Oui le prix à payer semble élevé, mais la formation du Tennessee pouvait se permettre ce luxe. Les Predators repêchent largement mieux que la moyenne des équipes de la ligue et leur alignement actuel regorge de jeunes joueurs développés par l’organisation. Parmi ces joueurs, il y a le défenseur Ryan Ellis, gagnant de trois médailles avec l’équipe canadien junior des moins de 20 ans, et le centre Colin Wilson, qui a déjà atteint son total de points de la saison dernière en 21 parties de moins. Ajoutons à ces noms Craig Smith, joueur repêché en 4e ronde  en 2009 issu de nulle part à sa première saison professionnelle pour se hisser parmi les meilleurs marqueurs chez les recrues de la ligue. À la défense, le suisse Roman Josi et l’américain Jonathon Blum sont voués à un bel avenir et leur présence a fait en sorte que le défenseur Cody Franson a pu être échangé à Toronto au cours de l’été. Les jeunes Nick Spaling et Gabriel Bourque, deux autres choix de l’organisation, apportent de belles choses aux deux derniers trios et l’équipe est même nantie derrière leur gardien Rinne, avec Anders Lindback et Chet Pickard en appui au Finlandais. En plus, les récents choix de repêchage Austin Wilson, Charles-Olivier Roussel et Michael Latta sont en développement dans les mineures.
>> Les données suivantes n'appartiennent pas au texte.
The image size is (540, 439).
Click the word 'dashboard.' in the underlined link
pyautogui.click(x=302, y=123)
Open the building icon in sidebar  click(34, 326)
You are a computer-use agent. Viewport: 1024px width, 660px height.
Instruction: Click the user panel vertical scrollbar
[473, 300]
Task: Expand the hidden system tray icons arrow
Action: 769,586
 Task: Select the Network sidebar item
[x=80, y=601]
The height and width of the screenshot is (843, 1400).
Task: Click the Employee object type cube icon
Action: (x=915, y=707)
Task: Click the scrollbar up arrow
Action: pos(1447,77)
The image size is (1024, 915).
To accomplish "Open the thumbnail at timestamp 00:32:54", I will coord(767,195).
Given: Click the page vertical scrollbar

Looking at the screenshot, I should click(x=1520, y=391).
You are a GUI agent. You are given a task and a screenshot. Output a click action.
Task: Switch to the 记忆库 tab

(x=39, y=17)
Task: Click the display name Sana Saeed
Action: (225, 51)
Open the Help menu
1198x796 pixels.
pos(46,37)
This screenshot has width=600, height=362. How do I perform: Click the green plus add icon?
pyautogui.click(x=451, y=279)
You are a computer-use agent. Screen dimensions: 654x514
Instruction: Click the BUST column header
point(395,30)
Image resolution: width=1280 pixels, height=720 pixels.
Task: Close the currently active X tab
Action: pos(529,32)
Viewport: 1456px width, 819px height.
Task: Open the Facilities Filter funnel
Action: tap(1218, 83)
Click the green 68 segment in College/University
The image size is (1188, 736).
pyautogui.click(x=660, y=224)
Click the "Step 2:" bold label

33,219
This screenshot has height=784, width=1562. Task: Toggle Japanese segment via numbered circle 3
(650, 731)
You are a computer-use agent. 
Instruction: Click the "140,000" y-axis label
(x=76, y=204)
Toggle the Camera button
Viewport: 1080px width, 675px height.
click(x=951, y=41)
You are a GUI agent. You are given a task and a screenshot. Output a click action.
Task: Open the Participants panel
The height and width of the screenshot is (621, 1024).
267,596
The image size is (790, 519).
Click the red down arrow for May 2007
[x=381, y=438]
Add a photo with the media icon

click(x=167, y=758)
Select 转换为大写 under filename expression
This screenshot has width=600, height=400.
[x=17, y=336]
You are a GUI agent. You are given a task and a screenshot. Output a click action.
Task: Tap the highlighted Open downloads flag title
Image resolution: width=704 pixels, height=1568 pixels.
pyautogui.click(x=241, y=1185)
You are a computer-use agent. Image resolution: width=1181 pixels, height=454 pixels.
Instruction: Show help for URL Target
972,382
Les Predators ont beaucoup de profondeur au sein même de l’organisation, alors ils pouvaient se permettre d’échanger quelques futurs choix au repêchage pour de l’aide immédiate, d’autant plus que les analystes annoncent la cuvée 2012 comme étant très mince. Et rien n’empêche la formation de Nashville de procéder à d’autres transactions avant le prochain repêchage, question de récupérer quelques choix perdus. Les droits de négociation des Suter et Weber pourraient être très convoités s’ils décident de tester leur valeur sur le marché. D’ici là, les Predators sont équipés pour les séries et ils pourraient très bien surprendre les favoris comme les Canucks et les Red Wings une fois les séries commencées. C’est maintenant ou jamais pour eux. Ce sera intéressant à suivre!